Saying that "we must reject the conclusion that privacy is an outmoded value" and that it has been "at the heart of our democracy from its inception," President Obama this morning released his administration's "Framework for Protecting Privacy and Promoting Innovation in the Global Digital Economy" — a "Consumer Privacy Bill of Rights."
As NPR's Steve Henn explained on Morning Edition, "every big Web browser allows users to opt out of third-party tracking." But Google, he says, has been caught circumventing some of those built-in privacy protections. And there's concern about other sites' ability to track what we're doing online.
So, the White House is trying to bring the industry and consumer groups together and has issued a framework for what it hopes will be voluntary standards on privacy rights.

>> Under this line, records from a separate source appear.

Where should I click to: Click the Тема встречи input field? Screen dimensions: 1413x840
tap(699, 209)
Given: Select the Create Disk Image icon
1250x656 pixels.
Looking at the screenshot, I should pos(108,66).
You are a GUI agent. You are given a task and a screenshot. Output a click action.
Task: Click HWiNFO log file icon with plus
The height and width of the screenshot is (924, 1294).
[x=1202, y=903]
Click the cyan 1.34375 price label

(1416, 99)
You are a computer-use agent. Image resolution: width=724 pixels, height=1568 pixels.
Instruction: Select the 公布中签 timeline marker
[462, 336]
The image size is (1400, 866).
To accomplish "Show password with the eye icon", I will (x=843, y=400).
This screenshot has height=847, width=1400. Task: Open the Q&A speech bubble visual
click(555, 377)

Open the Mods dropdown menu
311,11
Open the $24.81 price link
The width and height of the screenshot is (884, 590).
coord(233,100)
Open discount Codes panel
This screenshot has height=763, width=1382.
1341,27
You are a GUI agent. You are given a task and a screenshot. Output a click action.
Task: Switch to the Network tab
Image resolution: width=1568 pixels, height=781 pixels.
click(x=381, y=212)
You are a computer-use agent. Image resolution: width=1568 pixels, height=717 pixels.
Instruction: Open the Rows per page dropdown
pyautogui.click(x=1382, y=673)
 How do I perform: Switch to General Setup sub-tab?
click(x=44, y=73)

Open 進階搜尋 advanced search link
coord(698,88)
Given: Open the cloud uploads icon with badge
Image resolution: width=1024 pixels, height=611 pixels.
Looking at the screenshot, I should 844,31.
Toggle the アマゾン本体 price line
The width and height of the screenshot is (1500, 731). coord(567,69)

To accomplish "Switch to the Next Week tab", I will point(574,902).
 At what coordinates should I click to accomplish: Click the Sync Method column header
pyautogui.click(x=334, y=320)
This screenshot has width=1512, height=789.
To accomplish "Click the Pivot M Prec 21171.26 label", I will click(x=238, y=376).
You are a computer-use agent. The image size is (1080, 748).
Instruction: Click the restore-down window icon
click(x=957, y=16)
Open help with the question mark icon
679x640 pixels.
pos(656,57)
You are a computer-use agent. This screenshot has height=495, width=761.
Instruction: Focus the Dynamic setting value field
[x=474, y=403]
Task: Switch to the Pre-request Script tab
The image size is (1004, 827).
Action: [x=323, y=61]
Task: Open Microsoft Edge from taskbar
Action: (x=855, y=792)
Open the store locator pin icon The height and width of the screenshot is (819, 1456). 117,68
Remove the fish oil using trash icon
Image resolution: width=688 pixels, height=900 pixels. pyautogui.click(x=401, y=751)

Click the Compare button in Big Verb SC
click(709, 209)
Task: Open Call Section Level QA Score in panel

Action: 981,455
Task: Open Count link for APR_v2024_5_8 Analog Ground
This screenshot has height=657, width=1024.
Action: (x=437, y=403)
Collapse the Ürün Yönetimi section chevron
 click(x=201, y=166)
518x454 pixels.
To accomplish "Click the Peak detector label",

Daniel Weitzner, the deputy chief technology officer at the White House, told reporters Wednesday that "principle No. 1 in our Consumer Privacy Bill of Rights is the principle of individual control."
The privacy bill of rights' main points:
"Individual Control: Consumers have a right to exercise control over what personal data companies collect from them and how they use it.
"Transparency: Consumers have a right to easily understandable and accessible information about privacy and security practices.
"Respect for Context: Consumers have a right to expect that companies will collect, use, and disclose personal data in ways that are consistent with the context in which consumers provide the data.
"Security: Consumers have a right to secure and responsible handling of personal data.
"Access and Accuracy: Consumers have a right to access and correct personal data in usable formats, in a manner that is appropriate to the sensitivity of the data and the risk of adverse consequences to consumers if the data is inaccurate.
"Focused Collection: Consumers have a right to reasonable limits on the personal data that companies collect and retain.
"Accountability: Consumers have a right to have personal data handled by companies with appropriate measures in place to assure they adhere to the Consumer Privacy Bill of Rights."